全部、自分から言いよって付き合いが始まり、そして最終的に振られた。
『ダメだよ…… 君、ちょっと怖いよ。なんでなの? 怖すぎるよ』
『あのさ…… ごめん、ボクじゃ君についていけないから。もたないよ……』
『まるで君は…… いやいい―― ダメだ。あの、マジでヤバいって。本当に』
『ごめんなさい、ごめんなさい、ごめんなさい―― ボクが悪いんです』
響は真面目に付き合っているつもだった。
それなのに、みんな響のから離れて行った。
さすがの響きも「彼」という存在に疲れてきていた。
だから、ここ数年は付き合ってると言える彼はいなかった。
行ずりでセックスをしたとは何回かあったが。
(彼はいてもいいけど…… さすがに――)
響は目の前の男子高校生を見て、教師らしからぬ思いを抱く。
「じゃあ、相談ね。進路指導室でいいかしら」
「はい。いいです……」
伊東悠真は、ふーっ吐息を交えて言った。
どこか、小動物を思わせる可愛らしさが悠真にはあった。
(本当に、高校生かしら? ふふ、でも可愛いかも)
伊東悠真は、高校二年生というにしては、まだあどけなさの残る感じがした。
どこか、響と話すのビクビクしている感じがした。
客観的に見ても、まともな神経を持っている人間であれば主観的であったとしても――
その態度は「当然」だろうと思うだろう。
男子高校生にとって、志木城 響という新しく赴任してきた数学教師に話しかけるのは勇気のいることだった。
この高校の新年度の全校集会が騒然となっこと。
その原因となった響だけはよく覚えていない。
そもそも、騒然となったという意識すらないかもしれない。
響がこの高校に赴任し、紹介されたとき、まるで大きなどよめきで体育館が揺れたかのようになったこと。
彼女にとっては記憶にとどめることもできない些細なことだった。
志木城響という存在は美しかった。しかし本人はそれほどそれを自覚していない。
ただ、有り余る性欲を自分の指で解消し続ける女だった。
幼い日の情欲に走ったどうしようもない体験を思い描き、オナニー三昧の日々を送っている女だった。

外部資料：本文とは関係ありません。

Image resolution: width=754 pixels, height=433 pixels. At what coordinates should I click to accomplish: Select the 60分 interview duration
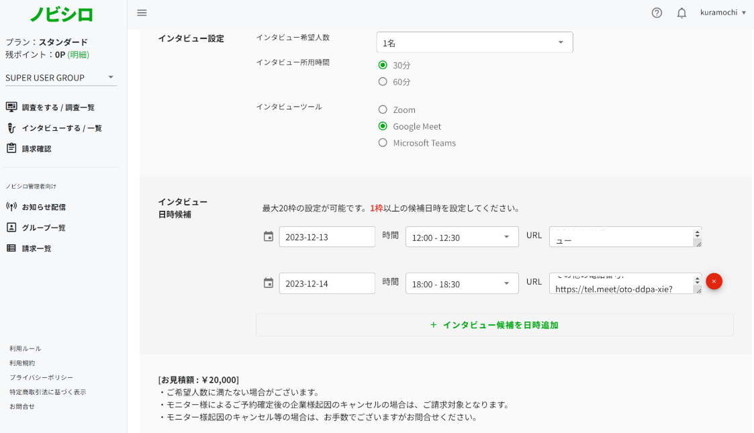click(383, 82)
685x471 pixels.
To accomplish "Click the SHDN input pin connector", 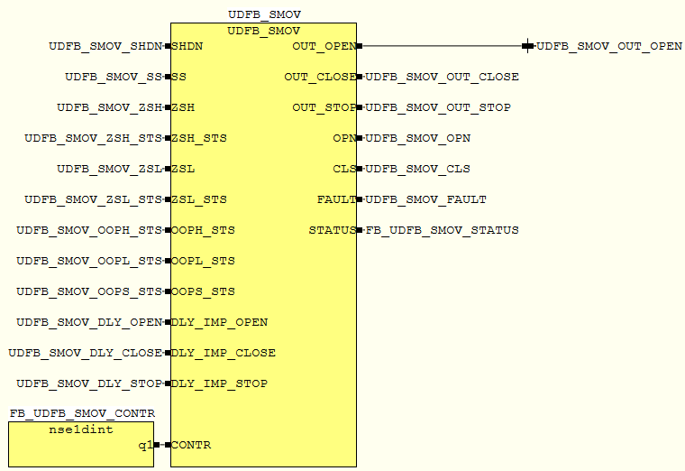I will tap(168, 46).
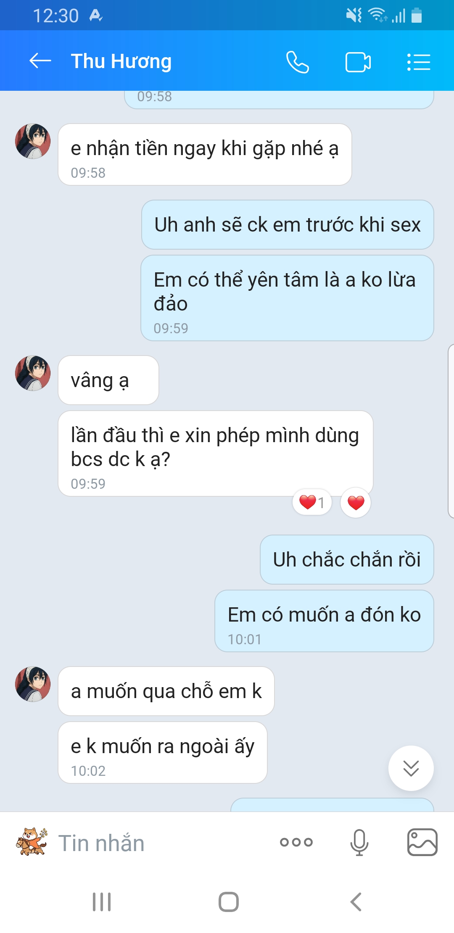Open more attachment options via three dots
This screenshot has height=933, width=454.
(x=296, y=842)
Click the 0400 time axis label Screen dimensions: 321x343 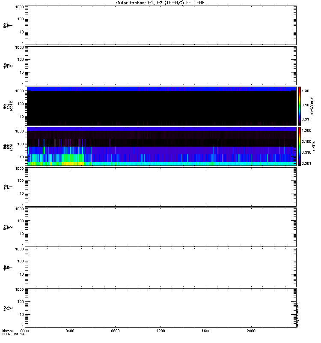click(70, 331)
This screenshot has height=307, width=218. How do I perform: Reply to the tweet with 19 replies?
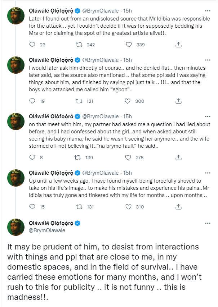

しかし、彼女の美麗で凛とした姿から、それを想像するなど無理な話だった。
そして、もう恋することなど半ば諦めているということにすら自覚もない女だった。
◇◇◇◇◇◇
「先生、ボク―― 先生が好きなんです! 付き合ってください」
響は、進路指導室に入り、いきなり告白された。
それも、一〇歳も年下の男の子にだ。
「え? なに?」
響は二七歳の女教師。
悠真は高校二年生。誕生日がきていなければ、まだ一六歳かもしれない。
「ボク、先生が―― 好きなんです。本気なんです。だから――」
悠真は椅子から降りて土下座するかのような勢いで言った。
(わたしのことが好き? え? なんで?)
声をかけるのも躊躇するような美貌。
そして、大学時代はまさしくよく言って「究極の肉食系」、「捕食女子」。
端的に言えば、どうしようもなくエッチで性欲に歯止めのきかないビッチだった。
常に、自分から男に声をかけていた響だった。
「あの…… ちょっと待って―― 井東君」
「好きなんです。本気です。先生! 志木城先生。ボクは先生のことが――」
よく考えてみると、それは響にとって初めて受けた男性からの告白だった。